For each bar, we want to know how far it can extend to the left and right while remaining the shortest bar (i.e., while its height is the limiting factor). A monotonic stack efficiently computes this. By maintaining a stack of bar indices in increasing height order, each time we encounter a bar shorter than the stack's top, we can calculate the maximum rectangle for the popped bar — because we now know its right boundary (the current bar) and its left boundary (the new top of the stack).

Approach

  1. Initialize an empty stack and maxArea = 0.
  2. Iterate through the buildings with index i from 0 to n: a. Use height 0 at index n as a sentinel to flush the stack. b. While the stack is not empty and heights[i] < heights[stack.top()]:
    • Pop the top index as poppedIndex.
    • The height of the rectangle is heights[poppedIndex].
    • The width extends from the current stack top + 1 to i - 1. If the stack is empty, the width is i.
    • Compute area = height * width and update maxArea. c. Push i onto the stack.
  3. Return maxArea.

Pseudocode

function largestRectangleUnderSkyline(buildings):
    maxArea = 0
    stack = []

    for i from 0 to length(buildings):
        currentHeight = 0 if i == length(buildings) else buildings[i]

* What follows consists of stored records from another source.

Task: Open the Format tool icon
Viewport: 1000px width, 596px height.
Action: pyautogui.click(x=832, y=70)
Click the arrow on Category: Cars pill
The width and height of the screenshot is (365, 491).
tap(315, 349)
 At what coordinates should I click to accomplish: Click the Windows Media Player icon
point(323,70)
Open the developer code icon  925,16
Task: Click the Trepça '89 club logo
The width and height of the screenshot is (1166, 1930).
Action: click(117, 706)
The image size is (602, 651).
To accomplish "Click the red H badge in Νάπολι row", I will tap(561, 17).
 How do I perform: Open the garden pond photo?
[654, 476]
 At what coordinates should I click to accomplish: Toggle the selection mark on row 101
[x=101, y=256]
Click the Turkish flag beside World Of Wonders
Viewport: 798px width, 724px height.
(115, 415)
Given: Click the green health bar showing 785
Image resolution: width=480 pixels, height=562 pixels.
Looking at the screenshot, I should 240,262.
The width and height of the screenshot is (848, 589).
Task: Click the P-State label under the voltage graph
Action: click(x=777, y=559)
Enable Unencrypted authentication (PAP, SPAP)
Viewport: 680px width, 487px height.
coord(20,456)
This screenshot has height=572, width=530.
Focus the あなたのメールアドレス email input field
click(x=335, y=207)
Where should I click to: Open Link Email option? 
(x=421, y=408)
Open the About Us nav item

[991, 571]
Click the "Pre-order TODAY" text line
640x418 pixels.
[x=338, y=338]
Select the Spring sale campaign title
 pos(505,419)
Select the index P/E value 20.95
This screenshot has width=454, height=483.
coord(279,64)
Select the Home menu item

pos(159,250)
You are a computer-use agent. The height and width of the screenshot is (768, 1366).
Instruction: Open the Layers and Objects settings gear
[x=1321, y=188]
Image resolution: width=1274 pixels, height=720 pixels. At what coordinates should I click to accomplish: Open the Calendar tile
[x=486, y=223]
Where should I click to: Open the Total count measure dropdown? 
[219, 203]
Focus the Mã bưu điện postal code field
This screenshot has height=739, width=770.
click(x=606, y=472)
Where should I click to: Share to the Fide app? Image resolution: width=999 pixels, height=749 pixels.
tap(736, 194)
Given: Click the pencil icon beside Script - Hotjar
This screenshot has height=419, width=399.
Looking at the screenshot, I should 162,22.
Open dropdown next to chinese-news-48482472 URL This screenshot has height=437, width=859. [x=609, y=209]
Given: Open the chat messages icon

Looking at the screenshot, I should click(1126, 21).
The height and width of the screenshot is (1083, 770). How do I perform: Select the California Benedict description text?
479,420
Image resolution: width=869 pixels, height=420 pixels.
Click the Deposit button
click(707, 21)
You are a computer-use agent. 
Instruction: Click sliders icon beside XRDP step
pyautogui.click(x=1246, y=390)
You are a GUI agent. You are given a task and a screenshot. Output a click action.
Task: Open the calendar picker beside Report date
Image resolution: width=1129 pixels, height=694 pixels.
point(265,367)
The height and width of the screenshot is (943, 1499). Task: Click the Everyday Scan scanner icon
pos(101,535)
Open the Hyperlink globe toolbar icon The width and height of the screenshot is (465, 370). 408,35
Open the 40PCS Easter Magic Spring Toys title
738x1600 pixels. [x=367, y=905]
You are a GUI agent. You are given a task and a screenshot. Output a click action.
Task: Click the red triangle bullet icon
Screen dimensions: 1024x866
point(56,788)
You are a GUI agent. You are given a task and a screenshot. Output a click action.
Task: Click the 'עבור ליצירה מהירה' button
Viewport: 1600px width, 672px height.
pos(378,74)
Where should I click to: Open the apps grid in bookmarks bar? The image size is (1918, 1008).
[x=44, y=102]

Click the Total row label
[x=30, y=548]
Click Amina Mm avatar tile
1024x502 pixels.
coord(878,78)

        while stack is not empty and currentHeight < buildings[stack.top()]:
            height = buildings[stack.pop()]
            if stack is empty:
                width = i
            else:
                width = i - stack.top() - 1
            maxArea = max(maxArea, height * width)

        stack.push(i)

    return maxArea

Time & Space Complexity

  • Time: O(n) — Each index is pushed and popped from the stack at most once.
  • Space: O(n) — For the stack, which can hold up to n indices.

Key Insights

  • The monotonic stack maintains indices of bars in strictly increasing height order. This invariant means that when a bar is popped, its left and right boundaries are immediately known.
  • The sentinel value (height 0 at the end) ensures all remaining bars in the stack are processed without special-case code after the loop.
  • The width calculation when the stack is empty means the popped bar was the shortest seen so far, so the rectangle extends from index 0 to i - 1.
  • This is one of the most important monotonic stack applications and forms the basis for the "maximal rectangle in a binary matrix" problem.

Edge Cases

  • Empty array: return 0.
  • All bars have the same height: the answer is height * n.
  • Strictly increasing heights: the largest rectangle is found when processing the final sentinel.
  • Strictly decreasing heights: each bar is processed immediately, and the widest rectangle is determined by the shortest bar.
  • Single bar: the answer is that bar's height.
  • Array with zeros: zeros act as natural separators between independent sub-histograms.